Cover image for Converting UTF (including emoji) to HTML 🤯

Converting UTF (including emoji) to HTML 🤯

Nikki Massaro Kauffman
Uses #WebComponents, a11y, bubble gum, duct tape, wit, and telekinesis to reach more people.
・Updated on ・4 min read

Sometimes my coworker likes to mention things just to get my mind stuck on them. Take the text from this request:

Because of some limitations both in UTF-8 and mysql (less a concern for us now but still..) it would probably be good to have some kind of simple-emoji type of tag.

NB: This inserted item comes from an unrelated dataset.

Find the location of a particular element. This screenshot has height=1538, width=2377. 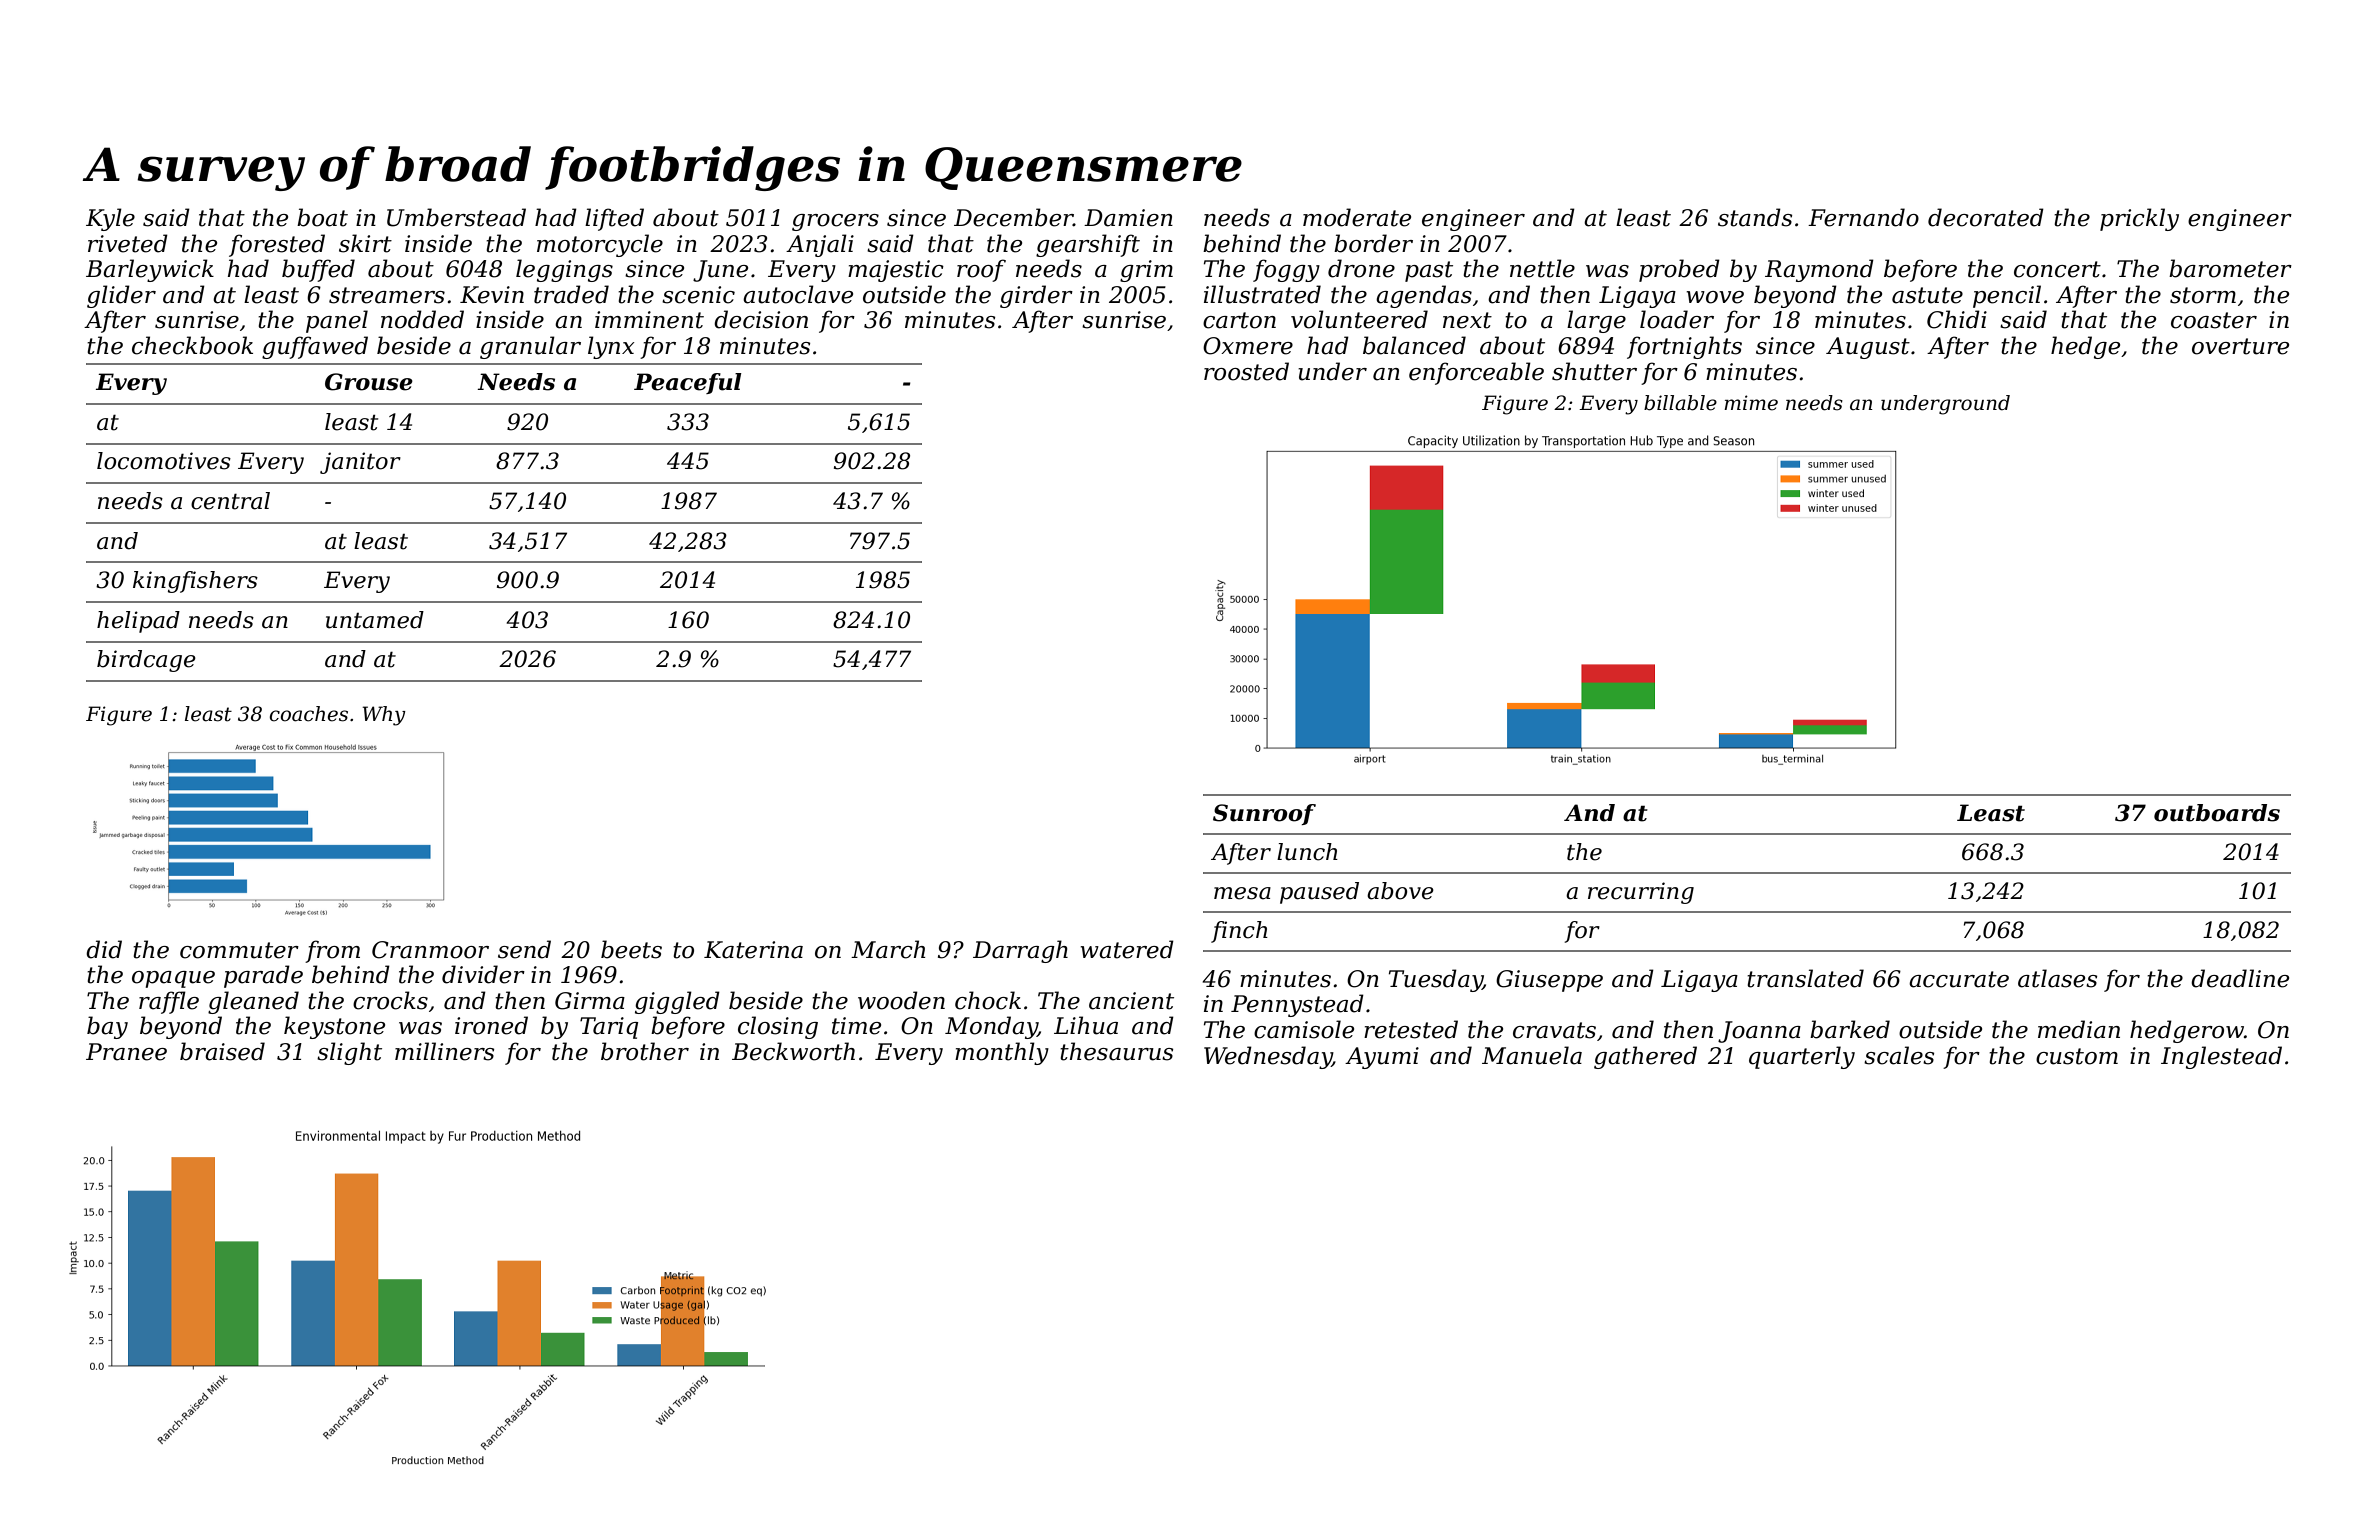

Similar to how we have simple-icon, a simple-iconcould be used to provide minor tweaks / accounting for emojis in a consistent way.

So last night I worked on translating UTF (including emoji) into their HTML entities.

Basic Unicode to HTML Entity Conversion

I started with started with an adapted version of this conversion logic to convert any character that is not part of the 127 ASCII characters:

utf2Html(str){
  let result = '', 

    //converts unicode decimal value into an HTML entity
    decimal2Html = (num) => `&#${num};`,

    //converts a character into an HTML entity 
    char2Html = (char) => {
      //ASCII character or html entity from character code
      return char.charCodeAt() > 127 ? decimal2Html(char.charCodeAt()) : char;
    };

  //check each character
  [...str].forEach(char=>{
    result += char2Html(char);
  });

  return result;
}
Enter fullscreen mode Exit fullscreen mode

If we want to check this function (quite literally by dropping a UTF-8 checkmark ✓ into the function), its character code 10003 is the same as it's unicode value so it can be used to generate correct HTML entity ✓

The Problem with Emoji Conversion

While the function above works on UTF-8 special characters, it won't work all of the emoji we have available today. I found a really good explanation for in a post called Unicode in Javascript.

Take the 🤯 emoji, for example.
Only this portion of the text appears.